■ **DIRECTIONS**
Pick out every line in the records below that contains the word "coordinates", and copy each of those lines.

(Data drawn from a collection)
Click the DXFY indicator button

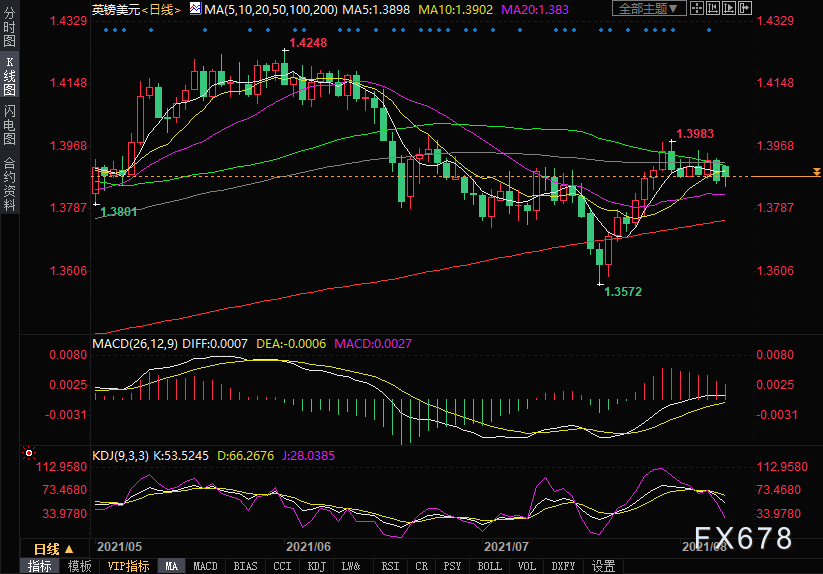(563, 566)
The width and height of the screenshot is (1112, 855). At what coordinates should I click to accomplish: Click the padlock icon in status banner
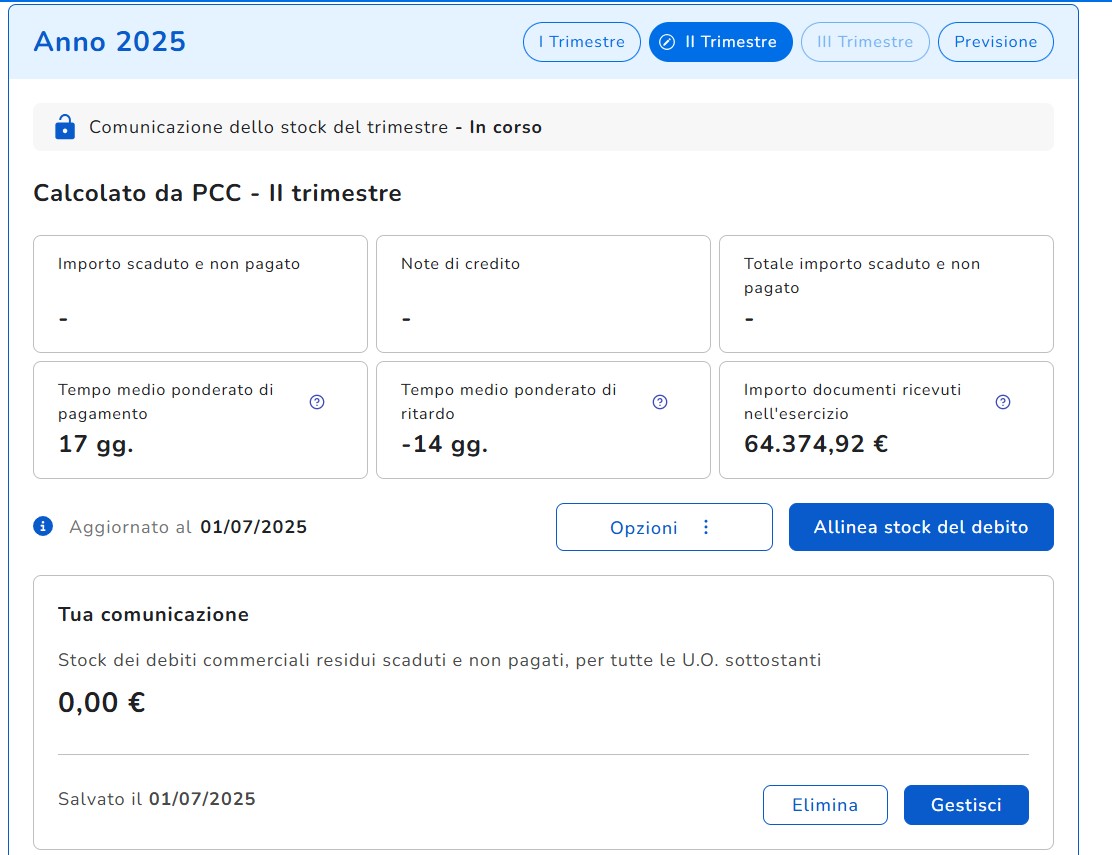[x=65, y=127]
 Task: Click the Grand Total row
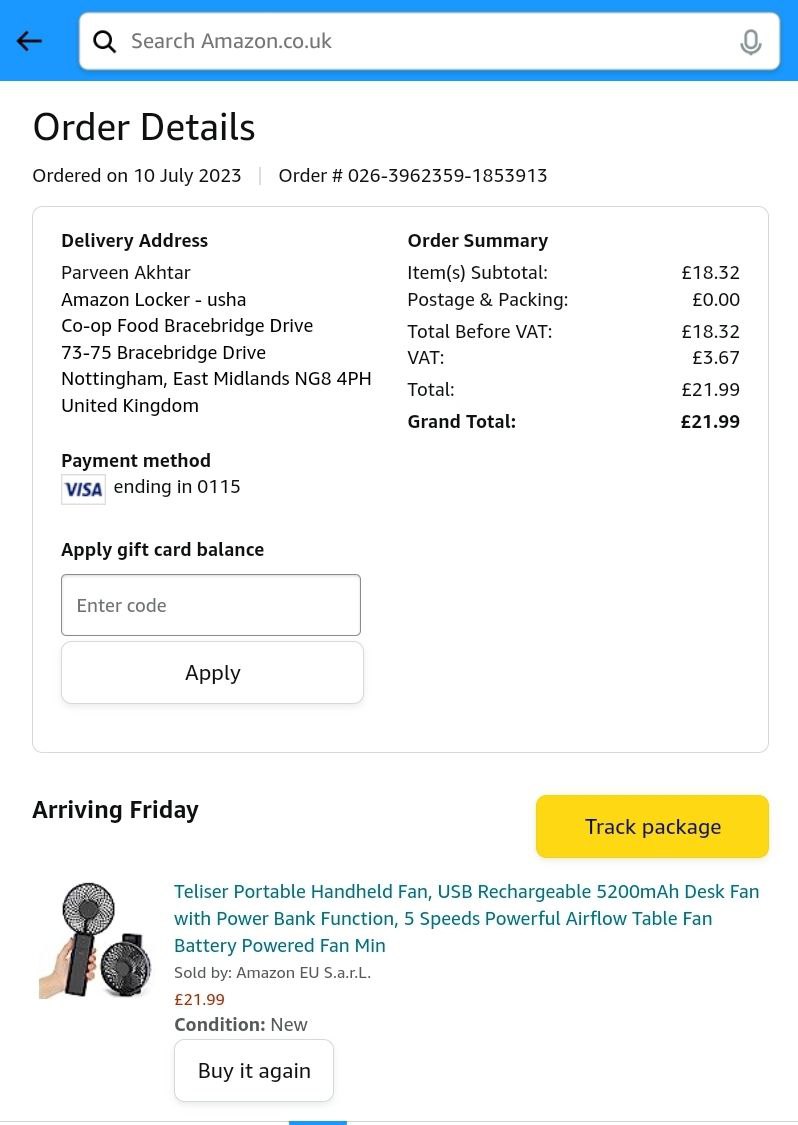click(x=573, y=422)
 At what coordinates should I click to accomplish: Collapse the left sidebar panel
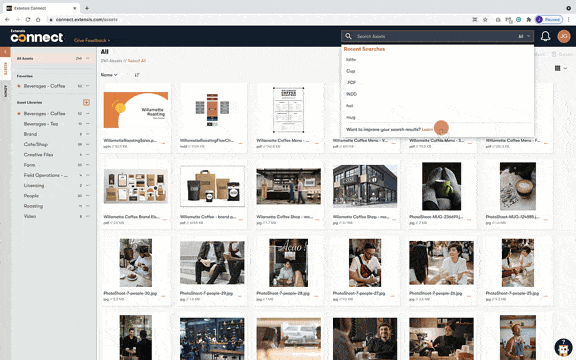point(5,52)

■ **CORRECT RESULT**
The width and height of the screenshot is (1112, 855). At what coordinates should I click to accomplish: Click the padlock icon in status banner
 At what coordinates should I click to accomplish: Collapse the left sidebar panel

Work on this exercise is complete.